Hele "ordu göreve" falan, hiç mi hiç diyemiyor...
Bunları diyemeyince, cumhurbaşkanını halkın seçmesinin "altyapısının bulunmadığını" ileri sürüyor!
Bunun altının yapısı nasıl bir yapıdır acaba? Kadayıfın altı gibi kızarması gereken bir şey midir?
Yani yurt genelinde ulaşılamayan beldeler, sandık kurulamayacak noktalar falan mı var? Yüksek Seçim Kurulu'nun el atamayacağı dağ başlarından eksik ve sağlıksız oylar mı gelecek? Yeterince oy pusulası mı basılamayacak, yoksa cumhurbaşkanı adayları "iletişim sorunları" yüzünden ücra yerlere seslerini mi duyuramayacaklar? Seçmen, adayları mı tanıyamayacak, partisini mi bilemeyecek? Bugüne kadar aynı şartlarda yapılan seçimler seçim değil midir? Onlar ne olacaktır?
Yoksa Sayın Baykal "halkın eğitimsiz ve bilinçsiz olduğunu, kime oy vermesi gerektiğini idrak edecek düzeye gelmediğini" mi söyleyecektir?

* **Yapılacaklar**
A. Sayfa metnindeki "Yani yurt genelinde ulaşılamayan beldeler" diye başlayan paragrafı madde listesine dönüştürün. Paragraftaki başlıca soruları koruyarak kısaltın.
B. Sayfa metninden bir bölümü hiçbir değişiklik yapmadan yazın: "Bunun altının yapısı" sözlerinin geçtiği yerden başlayın, "Onlar ne olacaktır?" sözlerinden sonra durun.

* **Veri kümesi kesiti**
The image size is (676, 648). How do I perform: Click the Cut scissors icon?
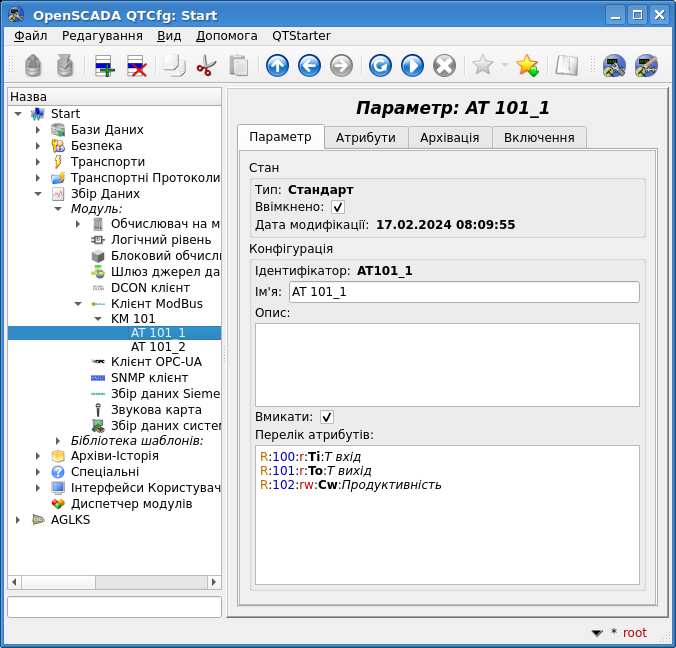pyautogui.click(x=206, y=66)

* **Çıktılar**
A.
- Yurt genelinde ulaşılamayan beldeler ya da sandık kurulamayacak noktalar mı var?
- Yüksek Seçim Kurulu'nun el atamayacağı dağ başlarından eksik ve sağlıksız oylar mı gelecek?
- Yeterince oy pusulası basılamayacak mı?
- Cumhurbaşkanı adayları "iletişim sorunları" yüzünden ücra yerlere seslerini duyuramayacak mı?
- Seçmen adayları tanıyamayacak, partisini bilemeyecek mi?
- Bugüne kadar aynı şartlarda yapılan seçimler seçim değil mi, onlar ne olacak?

B.
Bunun altının yapısı nasıl bir yapıdır acaba? Kadayıfın altı gibi kızarması gereken bir şey midir?
Yani yurt genelinde ulaşılamayan beldeler, sandık kurulamayacak noktalar falan mı var? Yüksek Seçim Kurulu'nun el atamayacağı dağ başlarından eksik ve sağlıksız oylar mı gelecek? Yeterince oy pusulası mı basılamayacak, yoksa cumhurbaşkanı adayları "iletişim sorunları" yüzünden ücra yerlere seslerini mi duyuramayacaklar? Seçmen, adayları mı tanıyamayacak, partisini mi bilemeyecek? Bugüne kadar aynı şartlarda yapılan seçimler seçim değil midir? Onlar ne olacaktır?